Given text =
________________________________________

Many participants acknowledged that speaking openly about the wartime experiences of their parents — and particularly the topic of Mennonite complicity — has been taboo for 70 years.
The fact that so many participants at the gathering spoke openly about these themes, in measured tones, underscored the significance of the gathering.
Weakened nonresistance
Ben Goossen, a graduate student in history at Harvard University, opened the presentations by tracing the way in which Mennonites in the late 19th century increasingly sought to identify themselves as full participants in the emerging German nation. As the principle of nonresistance became weakened — first in Prussia and then in Germany and the Ukraine after World War I — Mennonite self-identity as a community set apart (Völklein) increasingly became absorbed into racialized understandings of the German nation as a separate people (Volk). By the late 1930s, Mennonites, particularly the German-speaking colonies in South Russia, had become exemplary embodiments of Aryan racial supremacy.
Imanuel Baumann, a Baptist historian from Berlin, followed with an analysis of how a growing spirit of nationalism emerged among a group of Mennonite young people who shared their thoughts on German politics in various “circle letters” (Rundbriefe) in 1933, the year National Socialists came into power. In general, the letters expressed a strong sense that the state ruled by divine authority, a tacit acceptance of anti-Semitism and a deep antipathy to Communism — shaped, in part, by stories of suffering of Mennonites under Stalin in Russia.
Accepted ideology
Hans Joachim Wiebe elaborated on this same phenomenon with an analysis of school textbooks introduced in German schools after the Nazi rise to power, showing how they were infused with the ideology of National Socialism.

________________________________________

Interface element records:
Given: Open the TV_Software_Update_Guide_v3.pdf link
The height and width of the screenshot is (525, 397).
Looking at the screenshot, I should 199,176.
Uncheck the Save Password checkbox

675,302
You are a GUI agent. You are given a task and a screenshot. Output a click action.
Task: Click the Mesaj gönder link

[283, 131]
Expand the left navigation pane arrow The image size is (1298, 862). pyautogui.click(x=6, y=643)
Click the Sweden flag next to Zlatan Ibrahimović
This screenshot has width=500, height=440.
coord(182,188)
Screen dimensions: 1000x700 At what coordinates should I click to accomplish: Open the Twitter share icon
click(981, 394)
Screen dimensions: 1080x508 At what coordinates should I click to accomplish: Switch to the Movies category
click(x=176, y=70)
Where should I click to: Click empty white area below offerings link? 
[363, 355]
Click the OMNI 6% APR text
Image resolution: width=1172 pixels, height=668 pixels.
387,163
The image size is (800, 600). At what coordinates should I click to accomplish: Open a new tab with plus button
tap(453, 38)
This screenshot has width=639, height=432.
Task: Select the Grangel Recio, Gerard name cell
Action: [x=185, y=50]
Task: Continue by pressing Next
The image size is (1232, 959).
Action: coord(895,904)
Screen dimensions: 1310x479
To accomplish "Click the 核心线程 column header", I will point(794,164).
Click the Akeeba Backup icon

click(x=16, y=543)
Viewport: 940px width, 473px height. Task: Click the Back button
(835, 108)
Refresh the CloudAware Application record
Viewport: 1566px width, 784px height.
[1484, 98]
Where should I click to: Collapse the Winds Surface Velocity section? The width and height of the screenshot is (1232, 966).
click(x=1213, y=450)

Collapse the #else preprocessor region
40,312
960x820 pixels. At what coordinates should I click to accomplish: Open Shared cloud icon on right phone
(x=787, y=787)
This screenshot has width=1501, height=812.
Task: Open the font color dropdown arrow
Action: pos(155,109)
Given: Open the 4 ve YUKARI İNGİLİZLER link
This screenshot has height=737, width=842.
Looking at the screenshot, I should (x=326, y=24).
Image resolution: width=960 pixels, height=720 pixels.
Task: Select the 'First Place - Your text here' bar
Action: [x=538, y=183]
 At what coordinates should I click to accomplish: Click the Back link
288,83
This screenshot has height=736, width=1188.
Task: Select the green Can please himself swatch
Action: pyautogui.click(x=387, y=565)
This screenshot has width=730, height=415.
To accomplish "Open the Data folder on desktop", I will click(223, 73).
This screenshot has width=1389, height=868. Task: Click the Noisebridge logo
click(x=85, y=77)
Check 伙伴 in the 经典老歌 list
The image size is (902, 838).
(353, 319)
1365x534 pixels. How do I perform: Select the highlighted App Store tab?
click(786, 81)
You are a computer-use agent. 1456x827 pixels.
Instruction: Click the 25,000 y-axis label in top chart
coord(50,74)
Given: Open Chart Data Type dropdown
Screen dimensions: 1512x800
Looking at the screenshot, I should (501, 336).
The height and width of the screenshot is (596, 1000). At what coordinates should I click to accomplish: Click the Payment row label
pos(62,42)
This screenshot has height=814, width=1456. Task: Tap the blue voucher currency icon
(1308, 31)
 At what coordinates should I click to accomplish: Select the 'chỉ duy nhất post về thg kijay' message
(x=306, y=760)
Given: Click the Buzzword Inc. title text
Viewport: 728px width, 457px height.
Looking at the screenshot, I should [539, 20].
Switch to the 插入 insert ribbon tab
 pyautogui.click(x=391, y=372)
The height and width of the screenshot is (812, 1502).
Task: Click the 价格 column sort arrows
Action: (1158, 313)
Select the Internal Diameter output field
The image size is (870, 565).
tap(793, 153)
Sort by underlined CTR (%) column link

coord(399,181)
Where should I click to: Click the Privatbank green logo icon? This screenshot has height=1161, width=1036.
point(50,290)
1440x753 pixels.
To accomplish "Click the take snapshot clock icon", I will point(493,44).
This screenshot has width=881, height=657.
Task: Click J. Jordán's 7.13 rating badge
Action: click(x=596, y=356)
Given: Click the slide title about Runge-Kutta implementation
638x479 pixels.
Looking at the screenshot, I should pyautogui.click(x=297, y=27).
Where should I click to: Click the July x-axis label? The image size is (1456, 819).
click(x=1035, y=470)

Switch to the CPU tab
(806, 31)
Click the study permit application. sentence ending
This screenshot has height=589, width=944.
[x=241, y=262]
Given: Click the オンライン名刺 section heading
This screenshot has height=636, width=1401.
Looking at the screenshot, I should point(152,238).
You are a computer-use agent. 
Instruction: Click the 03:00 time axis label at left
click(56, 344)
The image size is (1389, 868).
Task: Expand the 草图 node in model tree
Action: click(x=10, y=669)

________________________________________

Work instructions =
1 - Using the text on Mennonite history, answer each question briefly:
(a) For how many years has speaking openly about the wartime experiences of participants' parents been taboo?
(b) Who opened the presentations, and at which university was he a graduate student?
(c) In what year did the Mennonite young people share their thoughts on German politics in circle letters?
2 - Quote the text on Mennonite history from "Accepted ideology" up to and including "of National Socialism.".
3 - Condense the paragraph of the text on Mennonite history that begins "Imanuel Baumann, a Baptist historian" into a short bulleted list that keeps its main facts.
The records are separate material with no connection to the text on Mennonite history.

Full solutions =
1 -
(a) 70 years.
(b) Ben Goossen, at Harvard University.
(c) 1933.

2 -
Accepted ideology
Hans Joachim Wiebe elaborated on this same phenomenon with an analysis of school textbooks introduced in German schools after the Nazi rise to power, showing how they were infused with the ideology of National Socialism.

3 -
- Imanuel Baumann, a Baptist historian from Berlin, analyzed a growing spirit of nationalism among a group of Mennonite young people.
- In 1933, the year National Socialists came into power, these young people shared their thoughts on German politics in "circle letters" (Rundbriefe).
- The letters generally expressed a strong sense that the state ruled by divine authority.
- They showed a tacit acceptance of anti-Semitism.
- They revealed a deep antipathy to Communism, shaped in part by stories of Mennonite suffering under Stalin in Russia.